The Centre is looking at a multi-level strategy to deal with how unruly flyers should be dealt with.
This includes the Ministry of Civil Aviation plugging ‘grey areas’ in the 2014 Civil Aviation Requirements on Unruly Passengers, as these requirements have no clarity on whether there should be one list banning all unruly passengers or each airline should be allowed to maintain its own list.
Besides, there is no clarity as to which body will become the appellate authority for a person who has been included in such a list to appeal for removal from the list.

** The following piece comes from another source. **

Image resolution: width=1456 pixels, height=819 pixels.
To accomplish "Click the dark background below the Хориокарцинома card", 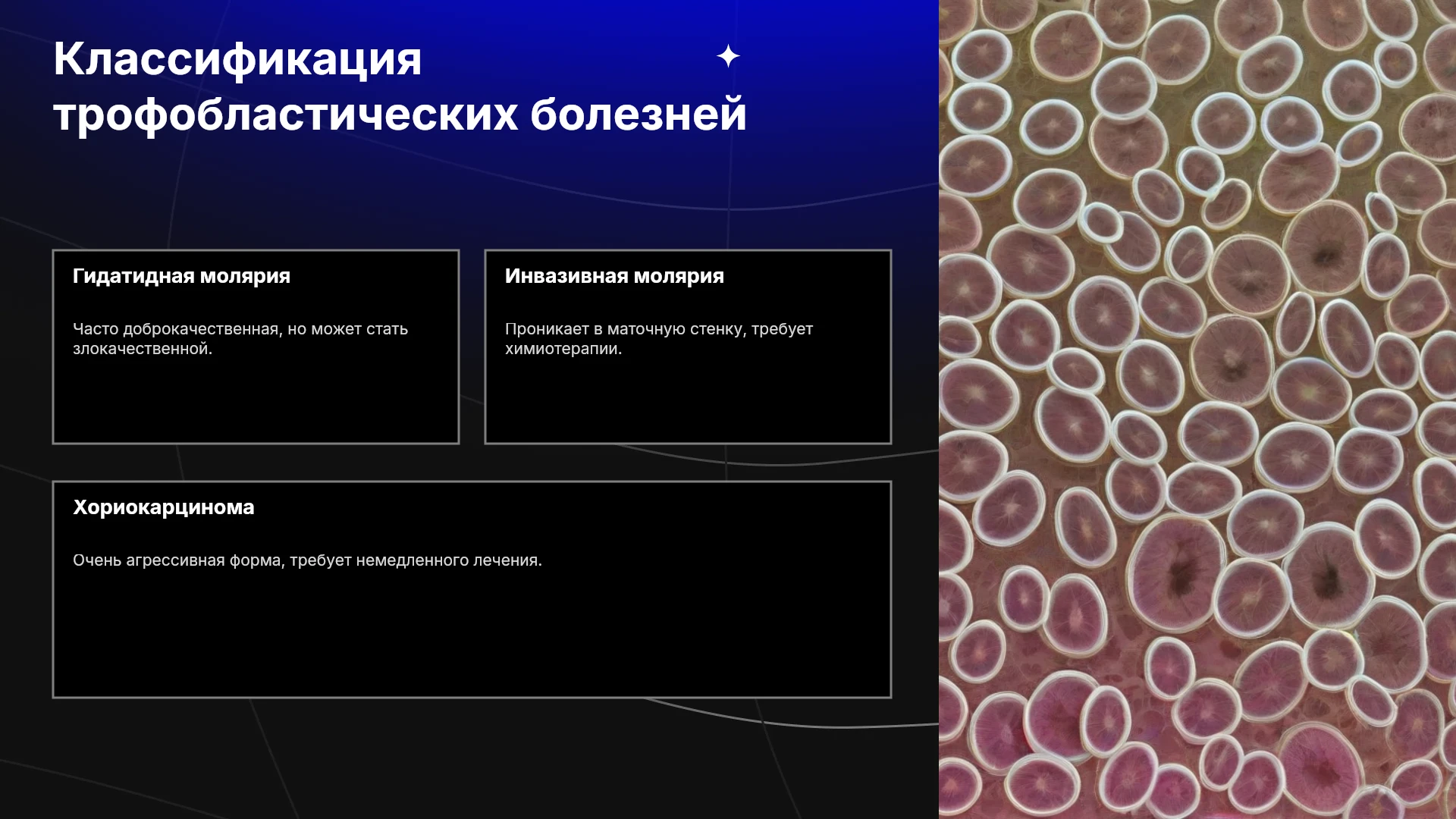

Sources in the Ministry of Civil Aviation indicated that plugging the grey area zone in 2014 CAR should not be viewed as India’s version of a ‘no-fly list.’
To defuse the situation, the Ministry of Civil Aviation has called a meeting with all the domestic airlines here on Tuesday. While officially the meeting is being termed as a routine one to discuss issues like domestic airlines shifting to Terminal 1 in Delhi and how the Centre’s regional connectivity scheme is being rolled out, it is unlikely that the incident involving Shiv Sena MP Ravindra Gaikwad will not be taken up.
The importance being attached to the meeting can be gauged from the fact that Union Civil Aviation Minister Ashok Gajapathi Raju is likely to chair it.
The multi-pronged strategy is being considered after the flying ban on Gaikwad was raised in Parliament on Monday. Agencies quoted Lok Sabha Speaker Sumitra Mahajan as appealing for an amicable resolution to the issue.
Though she did not categorically call for the lifting of the ban, she pointed out that MPs need to attend Parliament and they cannot always travel by train.
At the political level, a view is emerging that “like minded political parties” can try and talk to the Shiv Sena to find common ground to get over the situation created by Gaikwad assaulting an Air India staffer.
Osmanabad, Gaikwad’s constituency, observed a bandh to protest against his “humiliation” as the MP stayed put at an undisclosed location. He said he has been asked by the Sena leadership to “keep quiet”.